I'm Cassius!" he croaked after me.

I'll remember!" I lied, fleeing. The last thing I wanted was to be stuck with a madman with dangerous politics. Having a bust of Cassius in your house still counts as treason. On the birthdays of Brutus and Cassius, all sensible men are very careful not to hold dinner parties that could look like memorials. Compared with the Decumanus, the Cardo was a narrow little street, gently sloping downhill and deeply shadowed by the buildings alongside it. I had been here before, though I was riding not walking, as I went to see Damagoras. One of the houses near the Temple of Rome and Augustus had been a smoking ruin, the morning Gaius Baebius and I first encountered the fire-fighting bullies of the builders' guild. I had also come here during my temple hunt. The road to the Laurentine Gate had become a motif of this mission. Cassius did not let me down. I was halfway to the Gate when the traffic coming towards me thinned and ahead of me I saw a boy. I recognised the slight figure. Zeno.
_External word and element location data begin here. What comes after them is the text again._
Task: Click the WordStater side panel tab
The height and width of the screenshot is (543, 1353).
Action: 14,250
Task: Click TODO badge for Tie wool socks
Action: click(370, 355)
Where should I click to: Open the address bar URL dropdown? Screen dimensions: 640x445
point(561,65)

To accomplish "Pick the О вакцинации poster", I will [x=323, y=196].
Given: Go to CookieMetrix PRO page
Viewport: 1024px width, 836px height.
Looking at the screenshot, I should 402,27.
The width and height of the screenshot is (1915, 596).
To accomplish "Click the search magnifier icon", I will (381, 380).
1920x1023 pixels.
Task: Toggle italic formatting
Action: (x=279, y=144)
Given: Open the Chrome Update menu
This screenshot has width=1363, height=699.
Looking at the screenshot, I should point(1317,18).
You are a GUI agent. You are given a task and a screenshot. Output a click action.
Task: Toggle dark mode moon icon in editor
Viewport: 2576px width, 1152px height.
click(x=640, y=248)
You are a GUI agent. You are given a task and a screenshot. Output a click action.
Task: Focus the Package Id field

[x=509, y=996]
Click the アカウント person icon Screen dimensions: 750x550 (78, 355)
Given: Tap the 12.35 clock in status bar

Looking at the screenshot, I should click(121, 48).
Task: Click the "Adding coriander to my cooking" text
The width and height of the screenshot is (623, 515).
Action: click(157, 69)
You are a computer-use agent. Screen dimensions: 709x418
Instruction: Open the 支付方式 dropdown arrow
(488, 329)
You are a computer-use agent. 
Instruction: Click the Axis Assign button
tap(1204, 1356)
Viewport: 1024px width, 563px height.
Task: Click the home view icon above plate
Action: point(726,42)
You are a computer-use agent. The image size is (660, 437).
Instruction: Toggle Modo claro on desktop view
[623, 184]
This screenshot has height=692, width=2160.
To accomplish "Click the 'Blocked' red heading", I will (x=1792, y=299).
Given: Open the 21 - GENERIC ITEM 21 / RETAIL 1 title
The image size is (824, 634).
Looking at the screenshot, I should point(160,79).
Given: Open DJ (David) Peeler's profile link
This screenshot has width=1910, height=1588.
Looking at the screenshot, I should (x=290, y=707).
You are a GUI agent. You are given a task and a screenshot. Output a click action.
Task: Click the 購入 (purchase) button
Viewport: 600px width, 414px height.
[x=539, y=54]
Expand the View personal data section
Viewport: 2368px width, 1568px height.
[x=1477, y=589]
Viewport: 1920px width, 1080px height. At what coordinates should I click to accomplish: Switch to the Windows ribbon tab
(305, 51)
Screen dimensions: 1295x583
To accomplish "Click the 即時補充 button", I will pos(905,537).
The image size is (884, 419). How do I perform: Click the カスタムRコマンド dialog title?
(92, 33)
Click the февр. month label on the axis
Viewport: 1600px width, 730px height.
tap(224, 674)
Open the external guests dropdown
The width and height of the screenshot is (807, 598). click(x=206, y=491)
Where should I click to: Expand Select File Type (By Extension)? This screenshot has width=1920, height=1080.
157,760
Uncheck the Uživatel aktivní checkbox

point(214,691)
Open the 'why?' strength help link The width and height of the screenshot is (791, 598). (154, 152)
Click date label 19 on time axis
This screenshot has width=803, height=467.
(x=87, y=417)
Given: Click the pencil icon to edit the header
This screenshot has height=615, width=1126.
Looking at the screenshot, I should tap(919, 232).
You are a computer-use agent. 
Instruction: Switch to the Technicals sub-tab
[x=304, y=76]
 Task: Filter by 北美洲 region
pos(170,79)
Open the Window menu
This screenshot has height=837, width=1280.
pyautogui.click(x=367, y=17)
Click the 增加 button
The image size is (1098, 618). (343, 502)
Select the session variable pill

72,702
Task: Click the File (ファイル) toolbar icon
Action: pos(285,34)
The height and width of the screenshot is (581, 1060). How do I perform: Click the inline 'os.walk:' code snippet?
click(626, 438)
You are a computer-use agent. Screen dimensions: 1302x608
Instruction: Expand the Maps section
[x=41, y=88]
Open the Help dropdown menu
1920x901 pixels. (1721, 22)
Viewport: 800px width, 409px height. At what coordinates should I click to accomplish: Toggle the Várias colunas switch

Zeno, from the gatehouse, that thin little street rascal whose mother was Pullia, the Cilician kid nappers" drugs queen. Walking alongside Zeno and talking to him earnestly was a well-built elderly man. I knew him too. It was my Uncle Fulvius. Fulvius had one hand on Zeno's shoulder. The boy looked up at him with a trusting expression. Pullia had been in custody now for several days. Lygon was only captured today, but he had never himself lived at the gatehouse, and he had appeared indifferent to Pullia's child. Without his mother, Zeno would have had to fend for himself. Fulvius must have befriended him. Maybe they knew one another even before Pullia's arrest. If Caninus was correct in identifying my uncle as the negotiator, the Illyrian" used a young boy as his runner. All along, little Zeno could have been that boy. Now, if the Diocles ransom demand did, after all, come from the Cilician gang, the pair could be going to meet Mutatus. Even if not, there were good reasons to investigate what a young child was doing in my uncle's company. I followed them hotfoot. I wondered if they were heading outside the Gate, so my day would be ending as it began, at a necropolis. Sitting in a tomb in the pitch dark had been bad enough. Now, had I but known it, I was heading somewhere worse.